Mr. Roe hated his habitual routines. He hated going to bed early, having a schedule on when to eat, when to read or when to take his walks. Why, he was still self sufficient, he didn’t need her. She was like a shadow he couldn’t get rid of. One of these days he planned to sneak away from her, do what he wanted to do without her supervision. He was a grown man after all.
“Why don’t you?” said a familiar voice.
“Why don’t I, what?” Mr. Roe asked his friend, as he passed by a brass mirror.
“Sneak away from her,” said the voice.
“Well, I don’t know,” said Mr. Roe as he went back to the mirror to take a look.

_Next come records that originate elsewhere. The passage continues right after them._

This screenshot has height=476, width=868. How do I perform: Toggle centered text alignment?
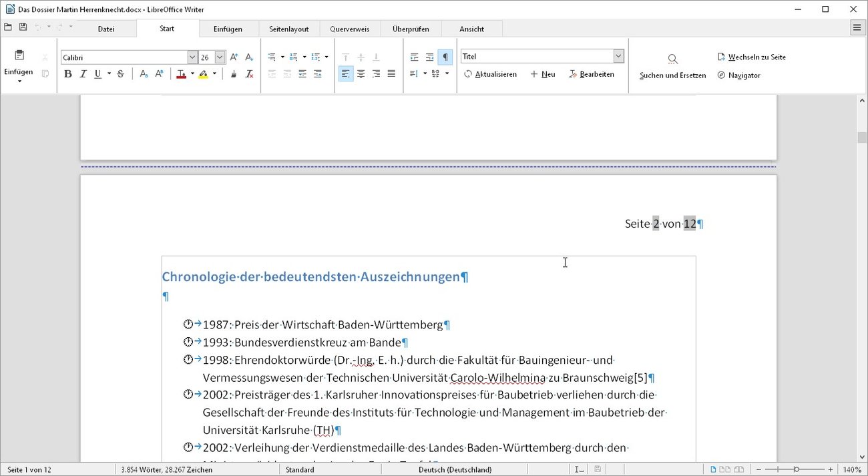(361, 73)
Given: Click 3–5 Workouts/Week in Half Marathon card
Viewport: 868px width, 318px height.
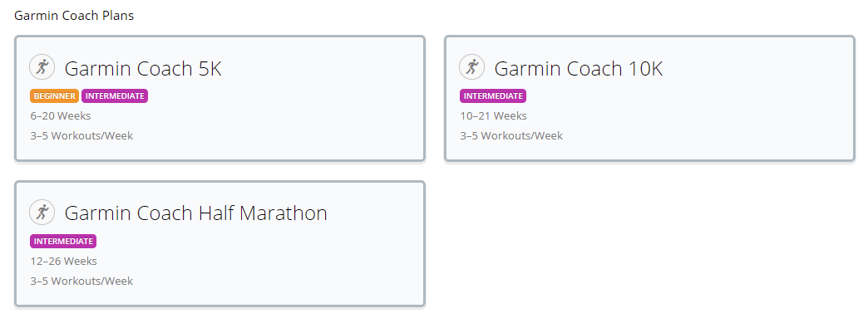Looking at the screenshot, I should [81, 281].
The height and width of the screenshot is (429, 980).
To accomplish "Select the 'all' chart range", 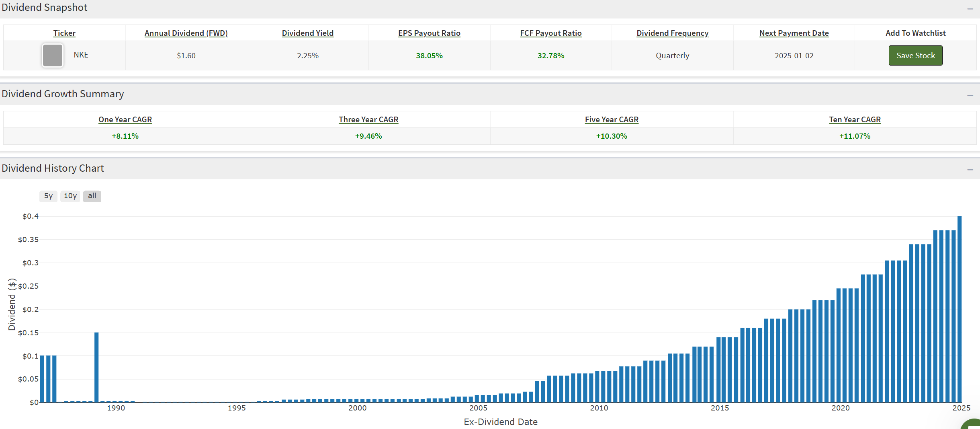I will click(x=92, y=196).
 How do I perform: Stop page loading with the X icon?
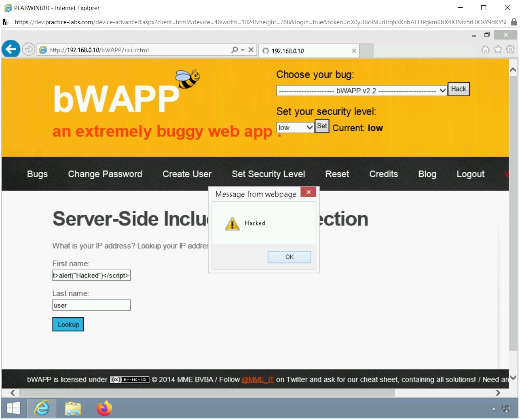[x=251, y=49]
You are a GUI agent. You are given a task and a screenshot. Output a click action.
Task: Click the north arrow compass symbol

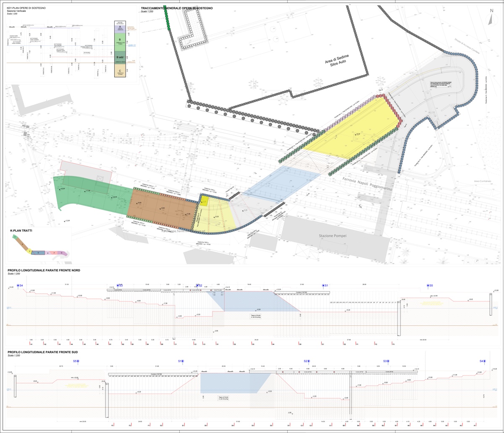(x=490, y=18)
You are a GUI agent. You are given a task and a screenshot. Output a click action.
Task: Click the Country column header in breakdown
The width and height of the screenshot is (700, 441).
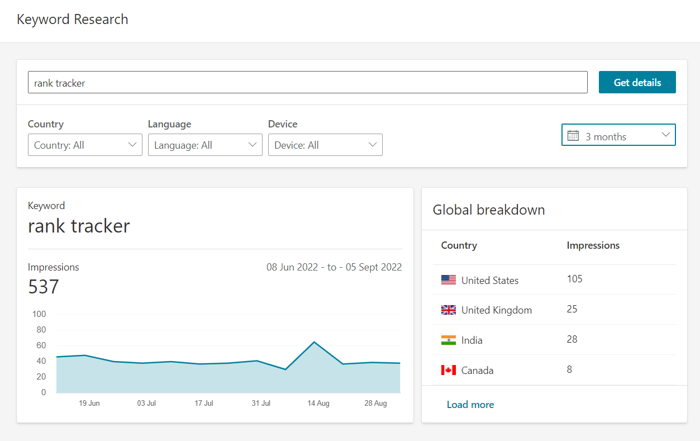coord(459,245)
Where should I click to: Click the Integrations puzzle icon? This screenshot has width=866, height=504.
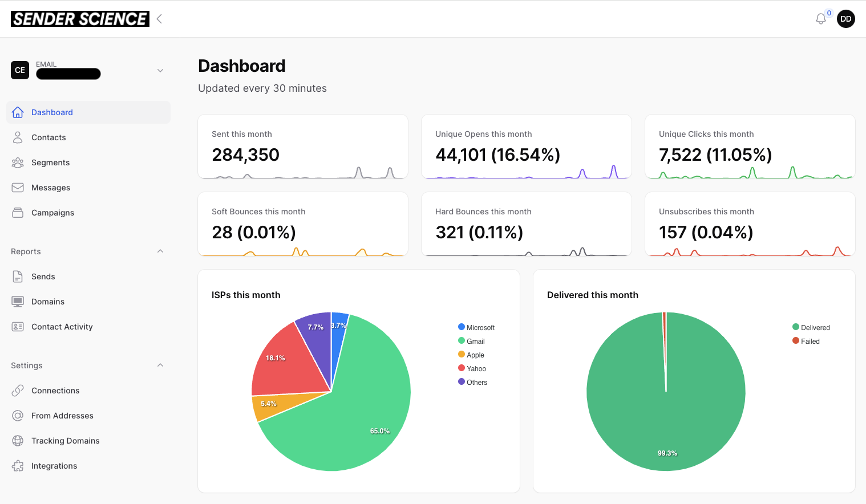(18, 466)

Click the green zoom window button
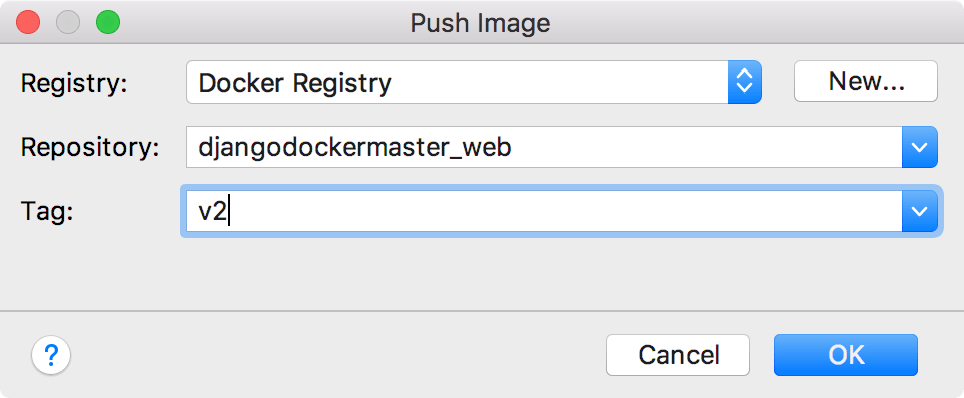(108, 23)
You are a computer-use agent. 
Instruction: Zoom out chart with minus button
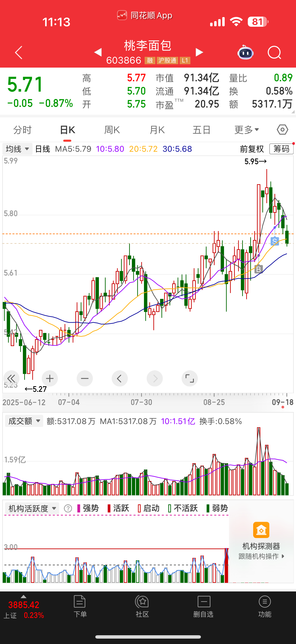pyautogui.click(x=85, y=379)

“It shouldn’t be that hard,” said his friendly. “There are many times when is looking away.”
“But where would I go?”
“Where would you go? I hear you complaining about having to do her wonted ways and you ask where you should go?”
“I could visit the Colonel.”
“Then why don’t you. Why, she isn’t even looking.”
“I could also get me an ice cream,” says Mr. Roe. “She never lets me, says I’ll spoil my dinner.”
“Now your talking.”
“Maybe even pass by the park and get me some of those peanuts they sell there.”
“That sounds even better. Go for it, pal. She ain’t even looking.”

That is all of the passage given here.